Covered PUTs or CALLs", depending on the position taken by the algorithmic engine. With drifting instrument we would preferably use only option possibly resulting (on assignment) in a position along the drift.
- "
Protective options". In this case we would preferably create an option "collar", by selling ATM option and buying OTM farther options, in such a way to completely cover the decay of the long options.
Clearly, more ideas are possible and with practice one can become pretty good at creating useful configurations.
Our situation in the meantime is pretty fine. The only note still out of tune is
SCO, but sooner or later those sell players will close too.
CL has closed practically all buy players, which means that even if it goes down again to very low price, it won't be able to create any fatal damage to our account.
NG is still going down and currently it represents (apart the anomaly of SCO) the maximum load we have currently open.
We have been steadily increasing our
G-L (gain - loss, currently around
480K) with a
rate of about 7%, which is not bad considering that the simultaneous drop of crude oil and market indexes, aggravated by the SCO position has forced us to dampen drastically its rate of grow.
Apart the disfunction with SCO, which, as we have noted, has caused an excessive peak, in abstract terms the PNL curve is pretty
typical:
We have in essence a
drift which underlies the
PNL curve and a number of fluctuations caused by the
natural volatility of the mkt. Clearly, the extensions of these fluctuations also depend on the max position that we allow on our layers.

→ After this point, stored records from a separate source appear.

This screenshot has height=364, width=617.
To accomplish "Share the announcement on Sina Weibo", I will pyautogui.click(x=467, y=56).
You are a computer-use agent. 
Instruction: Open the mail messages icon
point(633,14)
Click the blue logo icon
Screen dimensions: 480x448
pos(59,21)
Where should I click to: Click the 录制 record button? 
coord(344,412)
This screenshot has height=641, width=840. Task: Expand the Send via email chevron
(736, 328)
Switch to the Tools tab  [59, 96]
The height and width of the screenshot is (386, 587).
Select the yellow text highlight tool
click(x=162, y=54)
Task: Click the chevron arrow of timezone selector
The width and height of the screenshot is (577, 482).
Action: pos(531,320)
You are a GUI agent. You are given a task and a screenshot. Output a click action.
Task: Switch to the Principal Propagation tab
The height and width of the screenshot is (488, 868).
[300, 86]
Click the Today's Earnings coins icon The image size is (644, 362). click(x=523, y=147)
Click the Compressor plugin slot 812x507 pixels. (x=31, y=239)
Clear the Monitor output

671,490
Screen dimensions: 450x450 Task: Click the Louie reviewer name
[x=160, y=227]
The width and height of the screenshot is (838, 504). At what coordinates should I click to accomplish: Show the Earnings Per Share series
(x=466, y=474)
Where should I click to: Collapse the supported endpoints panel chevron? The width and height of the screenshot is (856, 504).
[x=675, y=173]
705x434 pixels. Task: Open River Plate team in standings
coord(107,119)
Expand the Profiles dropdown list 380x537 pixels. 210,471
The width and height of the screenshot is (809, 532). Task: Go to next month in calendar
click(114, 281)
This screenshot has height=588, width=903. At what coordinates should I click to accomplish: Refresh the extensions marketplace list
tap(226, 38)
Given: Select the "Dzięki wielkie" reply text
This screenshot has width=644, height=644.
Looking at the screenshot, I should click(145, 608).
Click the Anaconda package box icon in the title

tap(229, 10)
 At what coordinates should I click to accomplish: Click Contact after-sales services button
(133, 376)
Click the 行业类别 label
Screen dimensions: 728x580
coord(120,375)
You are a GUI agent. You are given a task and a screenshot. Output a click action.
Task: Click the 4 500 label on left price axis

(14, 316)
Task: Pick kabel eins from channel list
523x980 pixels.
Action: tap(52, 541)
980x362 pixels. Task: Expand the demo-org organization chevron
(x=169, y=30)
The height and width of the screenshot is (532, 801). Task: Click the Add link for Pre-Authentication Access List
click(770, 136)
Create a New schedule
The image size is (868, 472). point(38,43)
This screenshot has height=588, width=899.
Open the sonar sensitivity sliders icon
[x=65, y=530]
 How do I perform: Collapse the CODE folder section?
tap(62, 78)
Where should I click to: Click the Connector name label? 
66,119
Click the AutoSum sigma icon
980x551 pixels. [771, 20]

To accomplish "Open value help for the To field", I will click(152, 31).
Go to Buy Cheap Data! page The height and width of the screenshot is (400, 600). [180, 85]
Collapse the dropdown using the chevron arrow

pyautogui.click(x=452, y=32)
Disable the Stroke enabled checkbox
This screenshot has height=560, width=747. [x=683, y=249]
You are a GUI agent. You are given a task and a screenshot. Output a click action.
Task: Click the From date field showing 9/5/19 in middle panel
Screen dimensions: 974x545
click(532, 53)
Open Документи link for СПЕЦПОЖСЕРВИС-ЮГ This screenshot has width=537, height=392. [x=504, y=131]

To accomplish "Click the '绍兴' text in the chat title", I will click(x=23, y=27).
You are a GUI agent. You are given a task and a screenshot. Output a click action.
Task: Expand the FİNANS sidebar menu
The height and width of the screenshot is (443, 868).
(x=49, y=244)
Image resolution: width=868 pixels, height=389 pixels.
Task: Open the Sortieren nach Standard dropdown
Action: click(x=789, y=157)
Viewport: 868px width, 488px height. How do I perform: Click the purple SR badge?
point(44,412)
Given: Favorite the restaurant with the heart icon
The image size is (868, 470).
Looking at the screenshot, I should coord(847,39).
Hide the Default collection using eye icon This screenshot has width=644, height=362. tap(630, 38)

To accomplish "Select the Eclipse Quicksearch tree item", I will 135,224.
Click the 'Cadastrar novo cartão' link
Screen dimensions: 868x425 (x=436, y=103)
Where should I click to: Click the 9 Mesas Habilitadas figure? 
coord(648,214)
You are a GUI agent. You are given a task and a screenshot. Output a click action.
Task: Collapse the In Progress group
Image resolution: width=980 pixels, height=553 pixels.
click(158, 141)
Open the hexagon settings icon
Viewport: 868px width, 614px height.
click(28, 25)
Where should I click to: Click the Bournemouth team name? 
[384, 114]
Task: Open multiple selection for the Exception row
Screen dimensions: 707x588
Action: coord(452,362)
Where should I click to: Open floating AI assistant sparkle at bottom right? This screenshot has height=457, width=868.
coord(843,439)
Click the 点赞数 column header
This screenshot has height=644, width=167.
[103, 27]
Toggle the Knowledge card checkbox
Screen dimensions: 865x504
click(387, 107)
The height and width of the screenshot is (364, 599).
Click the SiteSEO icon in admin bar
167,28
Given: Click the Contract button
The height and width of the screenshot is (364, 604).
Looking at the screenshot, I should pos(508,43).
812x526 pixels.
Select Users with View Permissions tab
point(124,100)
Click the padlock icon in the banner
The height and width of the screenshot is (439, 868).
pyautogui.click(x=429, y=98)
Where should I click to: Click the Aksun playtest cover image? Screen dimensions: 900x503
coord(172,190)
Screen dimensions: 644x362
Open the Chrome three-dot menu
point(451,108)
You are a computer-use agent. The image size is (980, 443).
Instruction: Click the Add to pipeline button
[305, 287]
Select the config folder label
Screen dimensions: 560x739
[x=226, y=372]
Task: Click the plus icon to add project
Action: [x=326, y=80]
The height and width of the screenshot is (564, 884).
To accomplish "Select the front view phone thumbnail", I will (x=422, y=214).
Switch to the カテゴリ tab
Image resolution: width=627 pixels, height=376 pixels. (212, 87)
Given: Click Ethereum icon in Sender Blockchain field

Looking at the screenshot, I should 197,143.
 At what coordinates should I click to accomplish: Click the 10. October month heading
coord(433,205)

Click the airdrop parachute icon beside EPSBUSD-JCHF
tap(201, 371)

In time, the
statistical drift will pull the PNL curve higher and higher, so that, after a while, the PNL fluctuations should not be able to drag the PNL curve "underwater" anymore.
It may also be interesting to note what are the
components which essentially create the drift:
- Continued scalping action
- Hedging orders (stops) recover mechanism ("player superposition")
- Contango and backwardation recovery mechanism
- Decay of the leveraged ETFs
- Time decay of possible options
The PNL "drift" is represented by the
slope of the G-L curve (dotted green in our picture), which can also be interpreted as our current maximum potential profit:
PNL = (G-L) + Unrealized
The "unrealized" is obviously the one causing the fluctuations in the PNL curve.
This dynamic is pretty typical in
real trading. There are contexts where you are also presented with PNL curves going "straight up", but these are normally outputs of
curve-fitted backtests, where obviously the computer has adapted the entries to
given known tickdata to create that specific shape.